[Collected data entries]
BEGIN

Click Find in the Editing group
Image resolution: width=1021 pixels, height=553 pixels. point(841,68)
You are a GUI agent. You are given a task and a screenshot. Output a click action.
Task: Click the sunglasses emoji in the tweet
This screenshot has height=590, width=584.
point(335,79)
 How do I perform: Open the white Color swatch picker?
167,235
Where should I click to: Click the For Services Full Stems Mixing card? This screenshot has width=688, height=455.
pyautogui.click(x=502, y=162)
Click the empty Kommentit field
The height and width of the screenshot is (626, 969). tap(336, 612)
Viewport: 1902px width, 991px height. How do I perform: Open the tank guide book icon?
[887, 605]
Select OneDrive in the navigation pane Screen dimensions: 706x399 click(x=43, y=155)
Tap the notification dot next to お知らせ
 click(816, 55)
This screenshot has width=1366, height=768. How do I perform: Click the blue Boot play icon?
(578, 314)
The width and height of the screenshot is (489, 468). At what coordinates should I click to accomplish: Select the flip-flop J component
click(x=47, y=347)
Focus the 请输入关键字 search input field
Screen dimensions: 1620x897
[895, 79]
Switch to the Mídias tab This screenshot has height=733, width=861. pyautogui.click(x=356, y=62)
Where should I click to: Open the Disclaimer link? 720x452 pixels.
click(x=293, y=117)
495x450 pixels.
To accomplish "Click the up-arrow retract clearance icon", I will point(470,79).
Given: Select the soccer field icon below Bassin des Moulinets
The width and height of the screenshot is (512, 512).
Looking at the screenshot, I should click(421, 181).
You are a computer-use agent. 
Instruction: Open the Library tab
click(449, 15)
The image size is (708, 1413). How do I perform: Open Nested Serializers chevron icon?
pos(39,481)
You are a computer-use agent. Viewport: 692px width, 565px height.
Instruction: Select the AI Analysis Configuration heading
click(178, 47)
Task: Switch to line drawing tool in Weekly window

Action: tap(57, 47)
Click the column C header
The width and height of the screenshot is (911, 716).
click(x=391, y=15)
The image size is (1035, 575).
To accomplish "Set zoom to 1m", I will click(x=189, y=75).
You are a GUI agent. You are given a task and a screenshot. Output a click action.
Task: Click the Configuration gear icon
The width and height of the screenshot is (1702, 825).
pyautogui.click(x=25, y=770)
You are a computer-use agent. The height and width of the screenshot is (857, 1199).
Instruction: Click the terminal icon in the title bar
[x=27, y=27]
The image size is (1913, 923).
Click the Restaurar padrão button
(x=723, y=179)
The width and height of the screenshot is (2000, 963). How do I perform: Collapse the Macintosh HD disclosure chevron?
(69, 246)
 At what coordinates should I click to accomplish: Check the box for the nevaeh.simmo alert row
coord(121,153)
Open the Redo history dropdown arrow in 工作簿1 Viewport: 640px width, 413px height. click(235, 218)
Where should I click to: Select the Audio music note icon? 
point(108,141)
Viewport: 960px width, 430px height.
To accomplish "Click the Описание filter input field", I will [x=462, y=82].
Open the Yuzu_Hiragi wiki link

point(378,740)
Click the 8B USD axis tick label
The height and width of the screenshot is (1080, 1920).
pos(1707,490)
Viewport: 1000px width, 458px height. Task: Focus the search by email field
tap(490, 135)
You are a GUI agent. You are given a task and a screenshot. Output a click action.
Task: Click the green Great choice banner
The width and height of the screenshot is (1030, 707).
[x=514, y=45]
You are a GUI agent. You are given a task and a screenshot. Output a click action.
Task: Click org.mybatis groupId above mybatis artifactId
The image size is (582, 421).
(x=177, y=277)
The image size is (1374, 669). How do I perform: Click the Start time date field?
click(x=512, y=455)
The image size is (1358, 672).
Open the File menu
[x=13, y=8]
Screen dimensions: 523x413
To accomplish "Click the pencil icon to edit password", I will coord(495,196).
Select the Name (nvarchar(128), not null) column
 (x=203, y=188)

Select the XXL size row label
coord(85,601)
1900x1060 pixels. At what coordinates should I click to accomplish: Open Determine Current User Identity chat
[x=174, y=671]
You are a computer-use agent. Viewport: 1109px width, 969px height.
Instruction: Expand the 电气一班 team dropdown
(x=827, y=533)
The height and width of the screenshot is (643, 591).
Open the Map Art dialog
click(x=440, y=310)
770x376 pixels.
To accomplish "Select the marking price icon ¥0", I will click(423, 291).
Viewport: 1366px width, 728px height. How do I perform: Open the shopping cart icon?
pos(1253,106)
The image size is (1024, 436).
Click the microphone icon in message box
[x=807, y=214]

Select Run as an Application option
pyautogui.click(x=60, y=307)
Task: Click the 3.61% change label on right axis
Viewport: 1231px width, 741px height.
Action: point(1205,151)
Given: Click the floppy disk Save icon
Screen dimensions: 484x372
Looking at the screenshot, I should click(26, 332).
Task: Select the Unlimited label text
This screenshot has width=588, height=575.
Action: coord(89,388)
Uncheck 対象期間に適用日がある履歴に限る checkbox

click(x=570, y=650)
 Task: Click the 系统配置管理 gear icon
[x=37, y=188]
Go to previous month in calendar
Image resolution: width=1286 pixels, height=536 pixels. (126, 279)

END

### The problem
Taking the line that contains "Viewport: 1231px width, 741px height." as the first, reproduce every line through the end of the entries exactly.

### Your solution
Viewport: 1231px width, 741px height.
Action: point(1205,151)
Given: Click the floppy disk Save icon
Screen dimensions: 484x372
Looking at the screenshot, I should click(26, 332).
Task: Select the Unlimited label text
This screenshot has width=588, height=575.
Action: coord(89,388)
Uncheck 対象期間に適用日がある履歴に限る checkbox

click(x=570, y=650)
 Task: Click the 系统配置管理 gear icon
[x=37, y=188]
Go to previous month in calendar
Image resolution: width=1286 pixels, height=536 pixels. (126, 279)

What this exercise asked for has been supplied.